• [The problem] Update the passage about clearing out and donating household items, from "This is the" to "up the item?", inclusive, changing "decluttering" to "tidying up" wherever it appears.

• [Passage to read]
— begin —

This is the toughest step. But if you reframe the process of decluttering, you may find it easier to handle. Instead of thinking about how you have to throw things out, think about what deserves to be kept or passed on to others who could make good use of the item. Here are questions to help you decide what items to eject or embrace:

  • Does using the item make your life easier or more difficult?
  • Will you be inconvenienced if you give up the item?
  • Does the item add beauty to your life?
  • Is the item damaged, falling apart, or in need of replacement parts? If so, are you willing to fix it or find missing pieces so it can be used again?

Step Four: Have a Donation Plan in Place

Choosing a place to donate items may make decluttering a happy process. If you're hoping to donate gently used clothing or toys to a specific charity that's dear to your heart, the process of decluttering will take on a positive meaning. Instead of tossing items into a box that doesn't have a clear destination, then the process of cleaning up and organizing may feel meaningless. Always contact the place where you hope to donate; some places have criteria for donated clothing items while other places may no longer accept toys. Here are some options to make you feel like you're doing a little good by decluttering:

  • Send used linens and small toys to a local animal shelter, an animal sanctuary for rescued wildlife or farm animals, or your local zoo.
  • Send gently used toys to a specific charity that handles toys for needy kids or to a local shelter that houses families.
  • Take items to a shelter who may be able to use quality items and clothing, but call first to see what your local shelter may need.
  • If you have brand new toys in original packaging that you'd like to donate, consider contacting Toys for Tots during the holidays.

— end —

• [Raw records]
— begin —

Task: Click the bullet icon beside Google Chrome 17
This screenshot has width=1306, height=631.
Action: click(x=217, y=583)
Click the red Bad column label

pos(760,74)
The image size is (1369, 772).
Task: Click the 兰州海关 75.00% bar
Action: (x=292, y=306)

— end —
— begin —

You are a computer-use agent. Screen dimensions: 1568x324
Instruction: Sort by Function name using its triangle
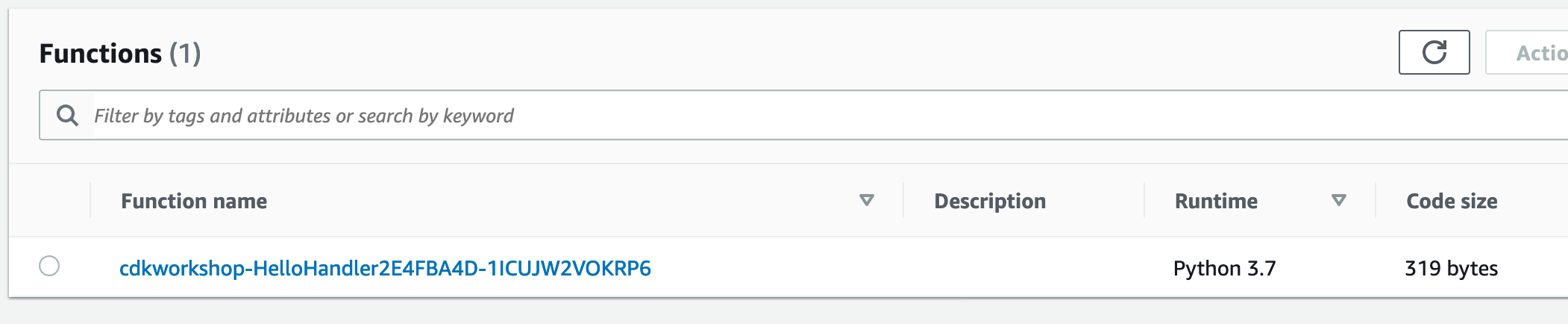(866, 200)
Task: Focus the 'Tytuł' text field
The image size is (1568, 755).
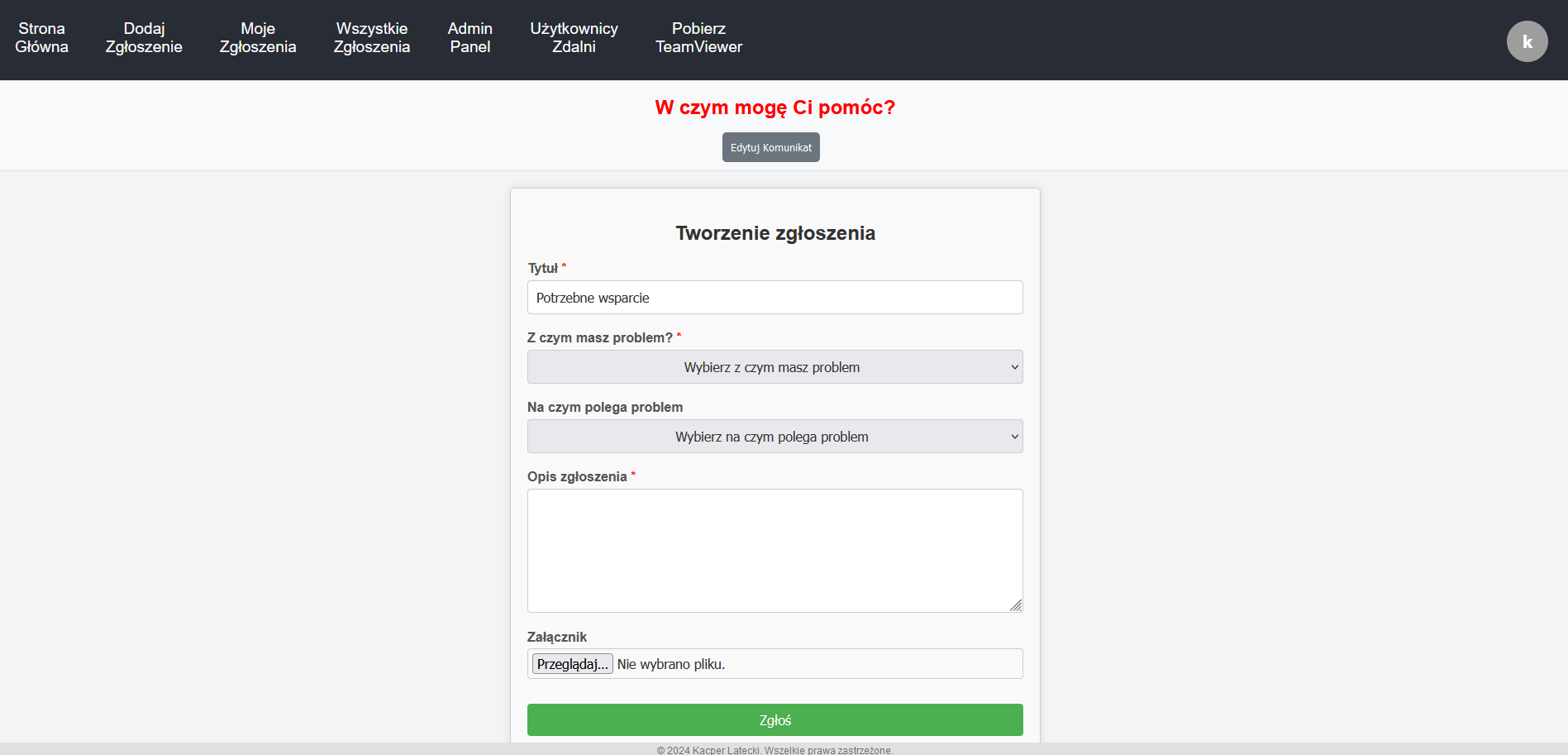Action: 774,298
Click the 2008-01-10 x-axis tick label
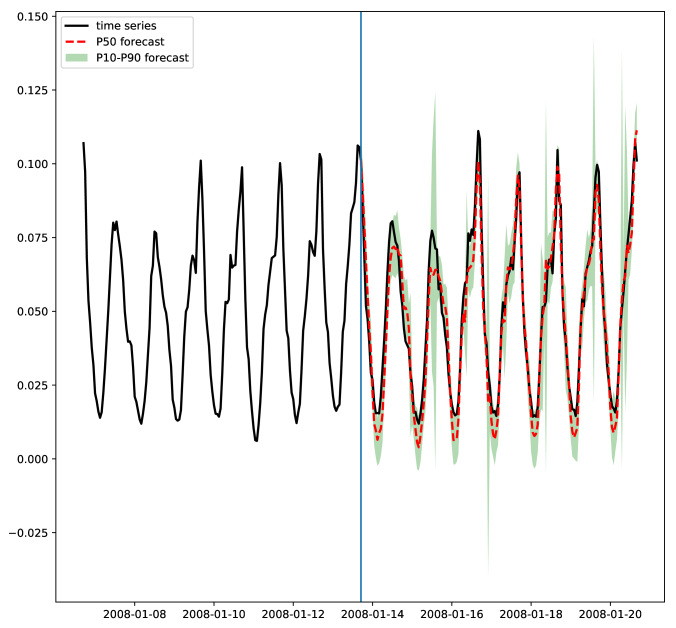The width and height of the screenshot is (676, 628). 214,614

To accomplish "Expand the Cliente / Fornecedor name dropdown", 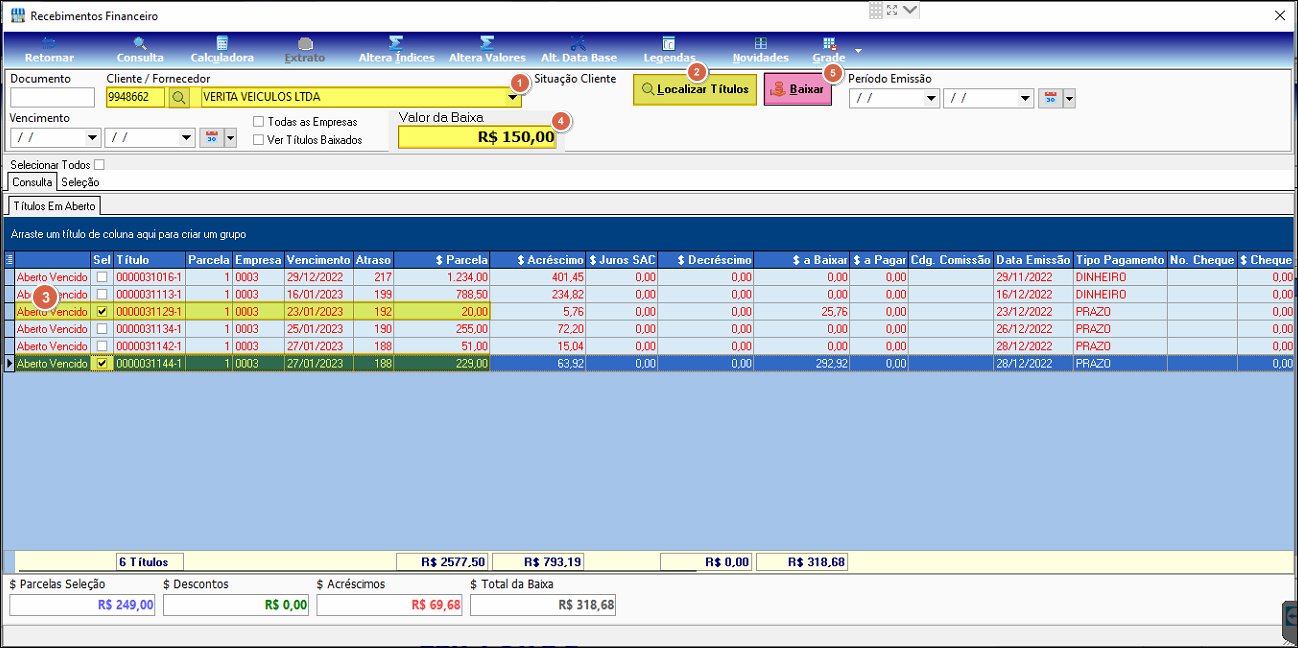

— end —
— begin —

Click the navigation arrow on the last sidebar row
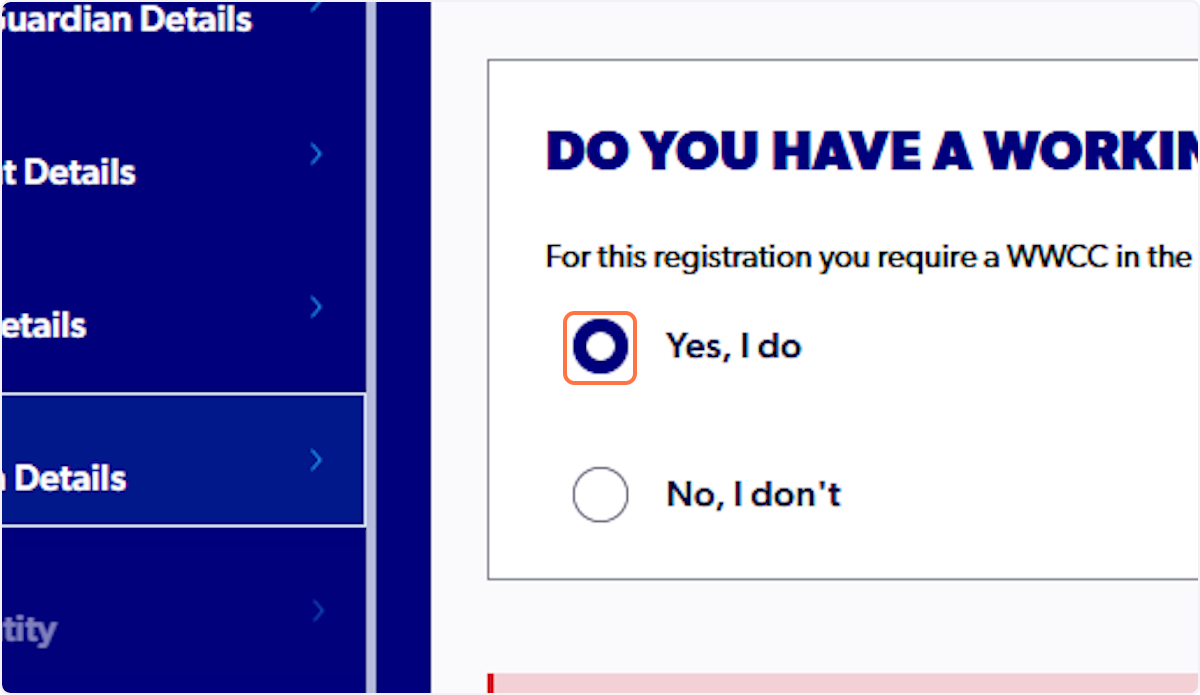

— end —

• [Result of this task]
This is the toughest step. But if you reframe the process of tidying up, you may find it easier to handle. Instead of thinking about how you have to throw things out, think about what deserves to be kept or passed on to others who could make good use of the item. Here are questions to help you decide what items to eject or embrace:

  • Does using the item make your life easier or more difficult?
  • Will you be inconvenienced if you give up the item?